> _Work instructions_
Give as a JSON list of strings the lines of the records, one string per line and no blank lines. Begin at the line that contains "About GoMassage (49, 870)" and stop after the line that contains "English (235, 80)", leaving out the pictures.

> _Data to use_
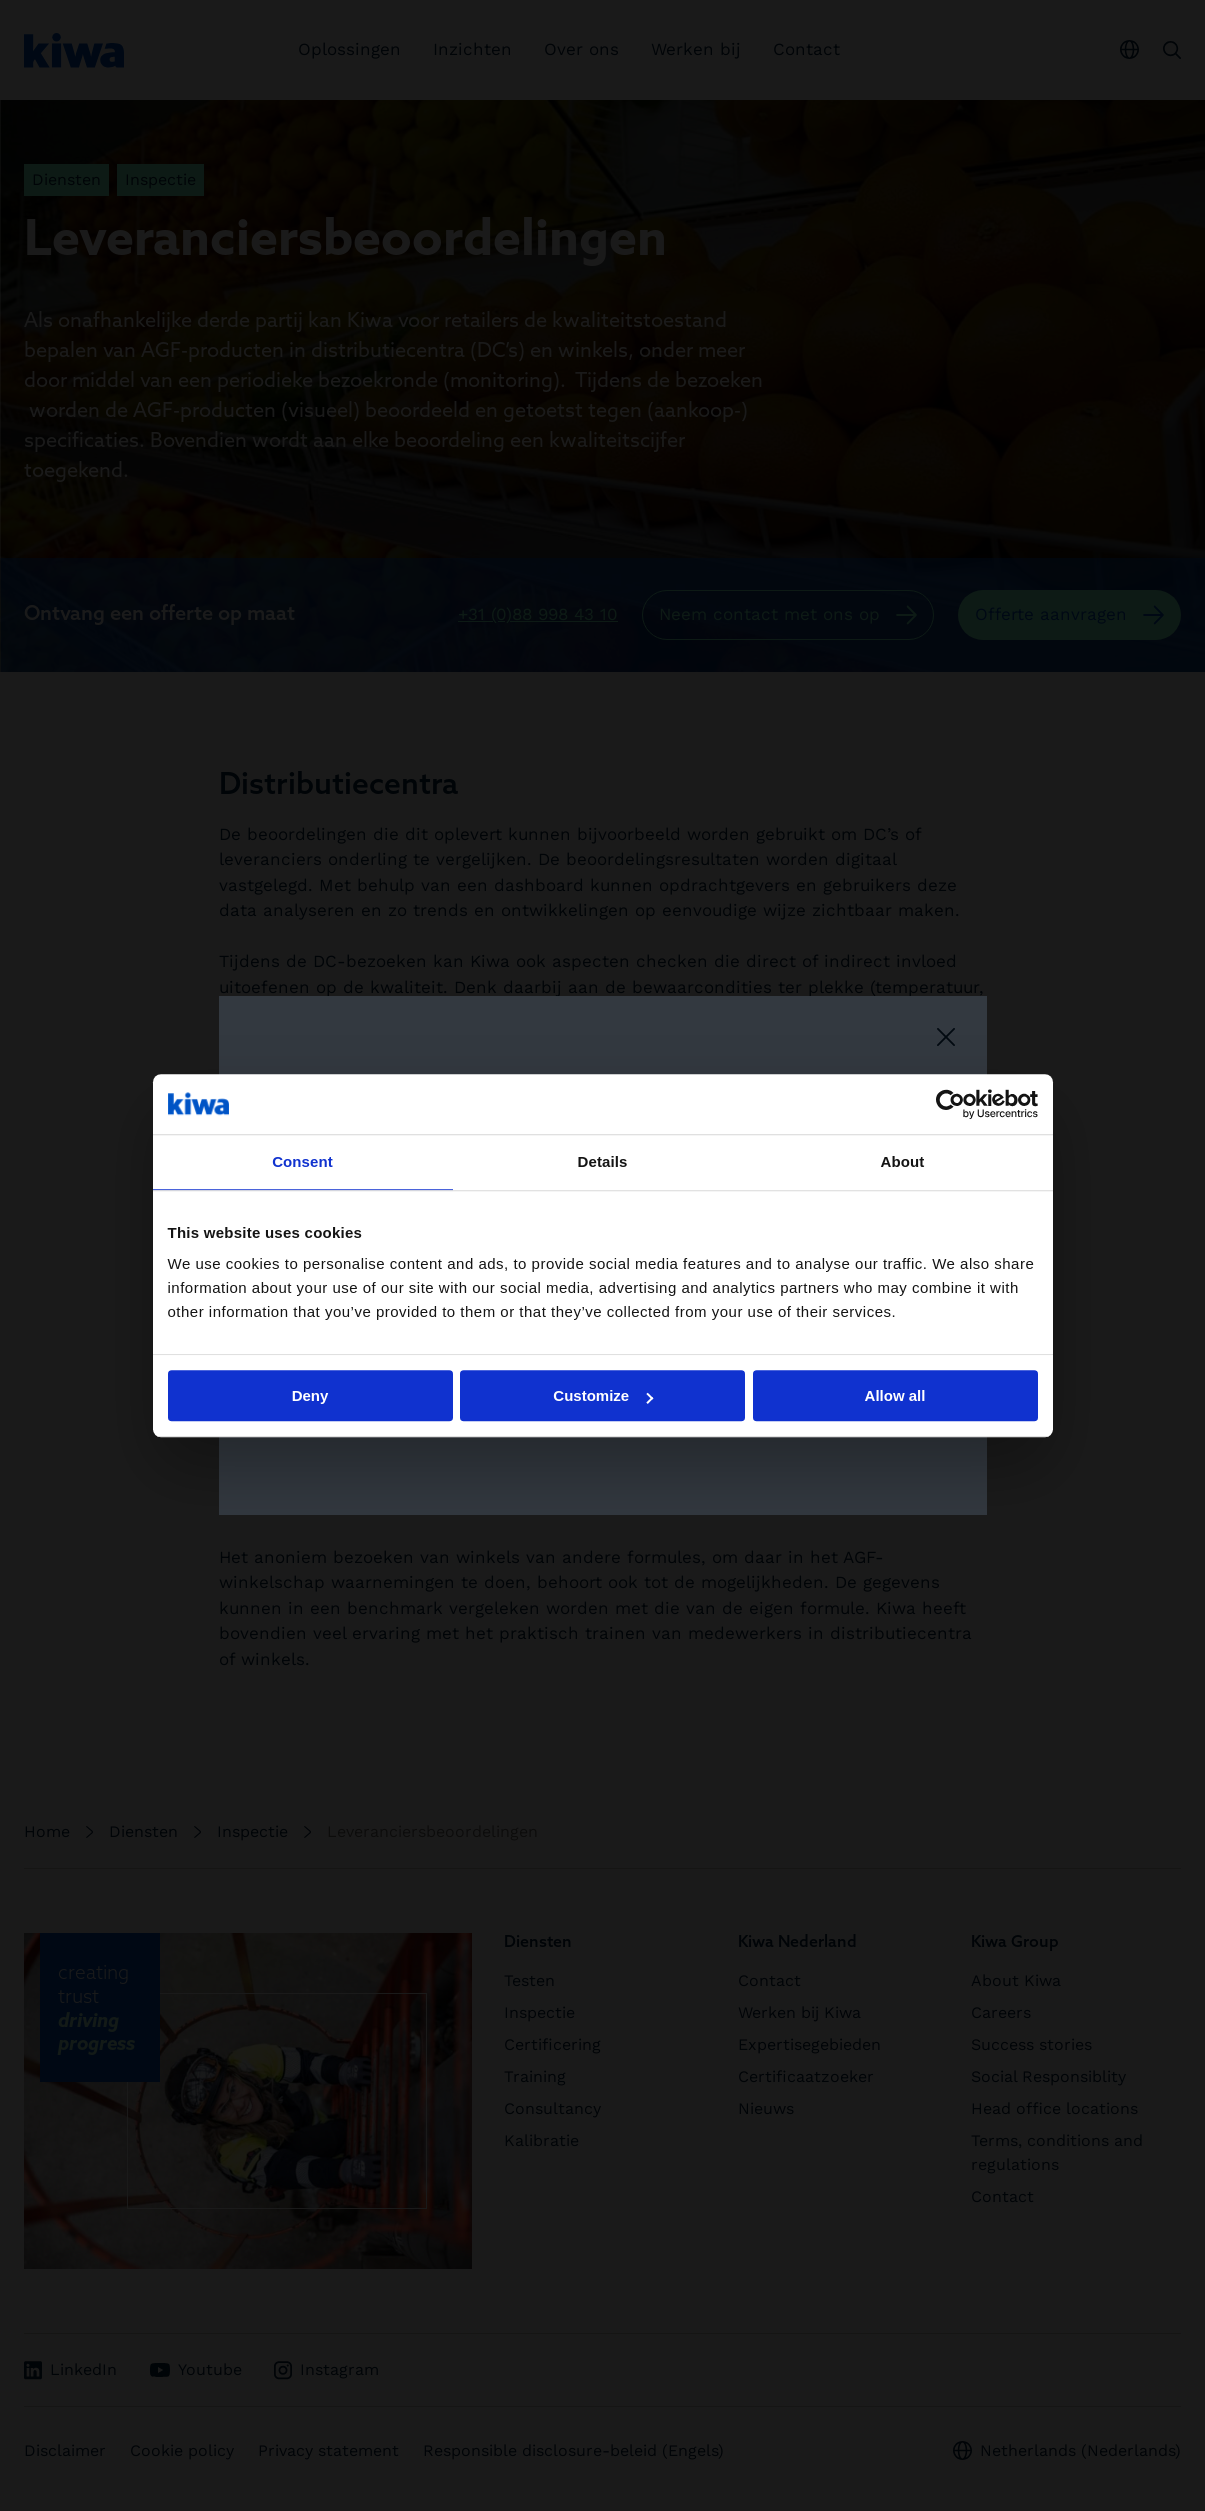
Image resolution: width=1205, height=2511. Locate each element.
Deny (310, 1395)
...
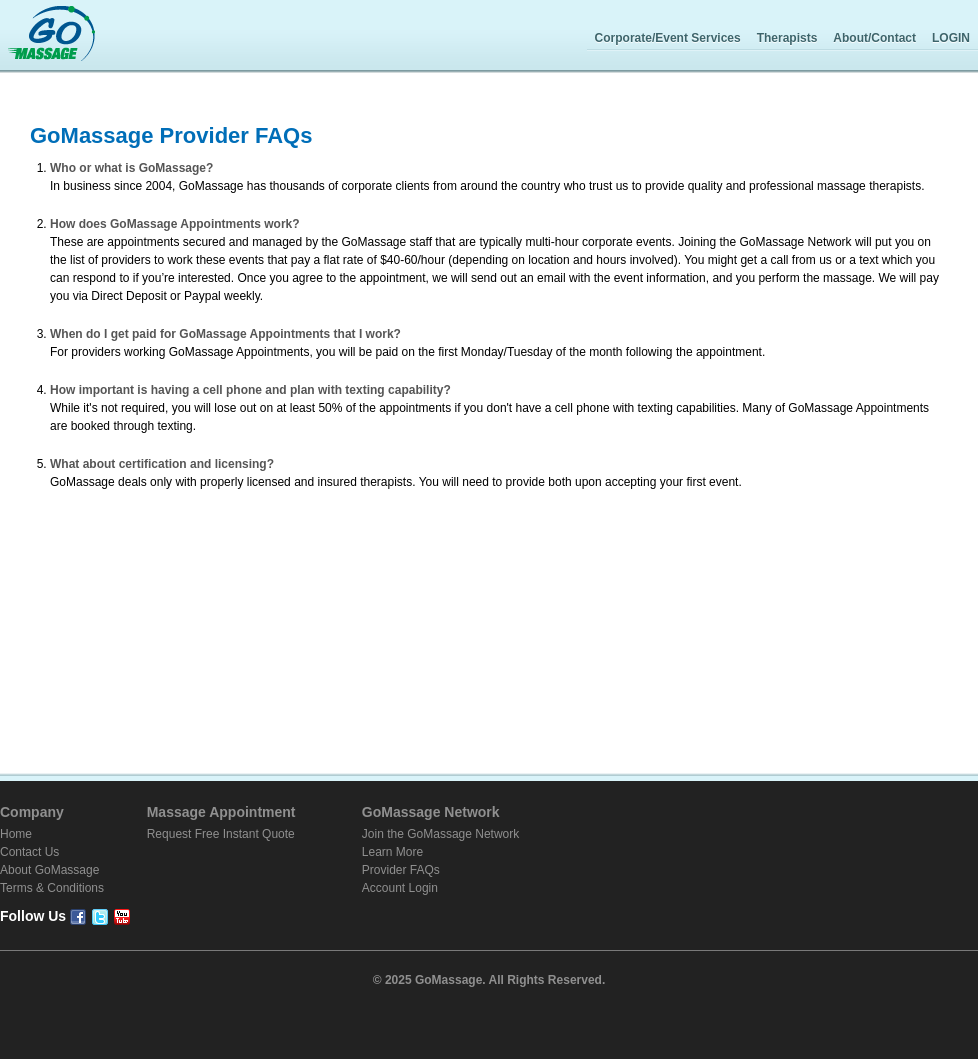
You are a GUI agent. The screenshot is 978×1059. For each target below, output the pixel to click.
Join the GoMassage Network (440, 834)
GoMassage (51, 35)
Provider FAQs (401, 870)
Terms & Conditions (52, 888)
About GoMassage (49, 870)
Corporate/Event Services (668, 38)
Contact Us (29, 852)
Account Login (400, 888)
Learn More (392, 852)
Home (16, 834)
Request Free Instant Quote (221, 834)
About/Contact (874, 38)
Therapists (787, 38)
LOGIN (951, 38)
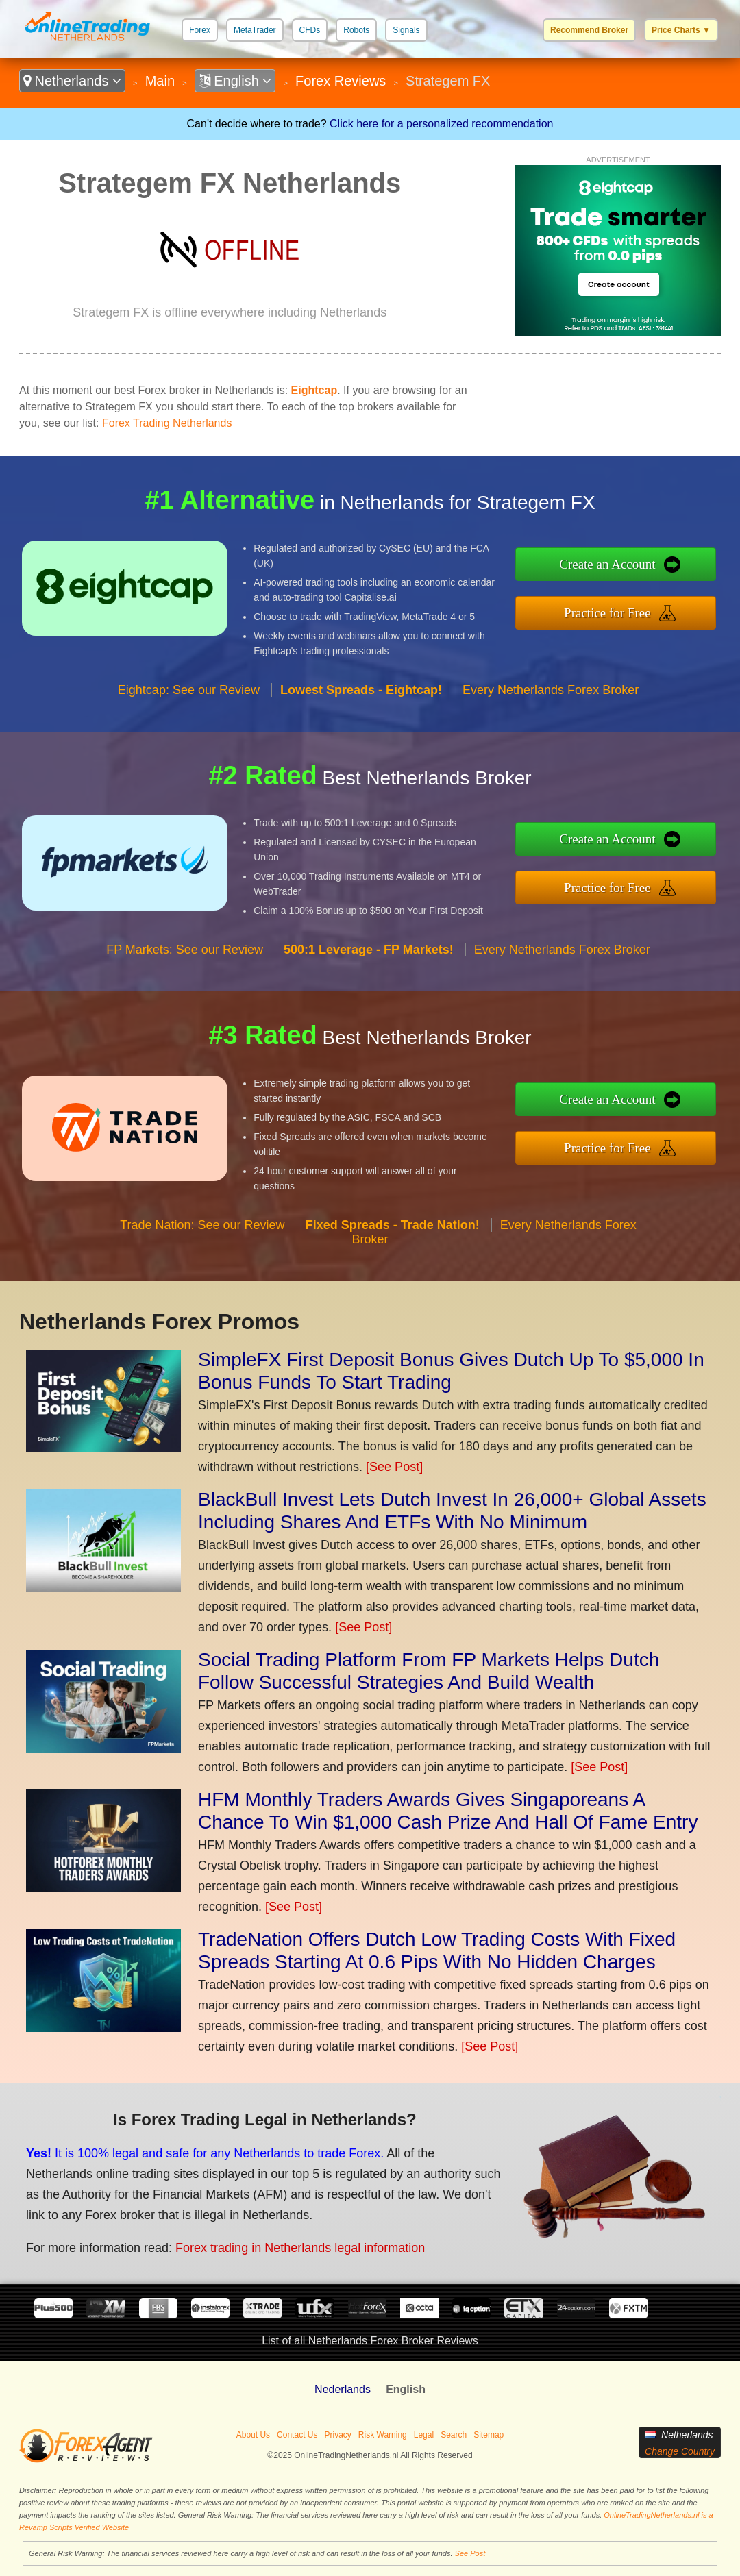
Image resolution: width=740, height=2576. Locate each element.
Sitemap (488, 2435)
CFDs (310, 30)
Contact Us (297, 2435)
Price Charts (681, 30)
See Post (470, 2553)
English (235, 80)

> _Result for this exercise_
[
  "About GoMassage (49, 870)",
  "Corporate/Event Services (668, 38)",
  "Contact Us (29, 852)",
  "Account Login (400, 888)",
  "Learn More (392, 852)",
  "Home (16, 834)",
  "Request Free Instant Quote (221, 834)",
  "About/Contact (874, 38)",
  "Therapists (787, 38)",
  "LOGIN (951, 38)",
  "Image resolution: width=740, height=2576. Locate each element.",
  "Sitemap (488, 2435)",
  "CFDs (310, 30)",
  "Contact Us (297, 2435)",
  "Price Charts (681, 30)",
  "See Post (470, 2553)",
  "English (235, 80)"
]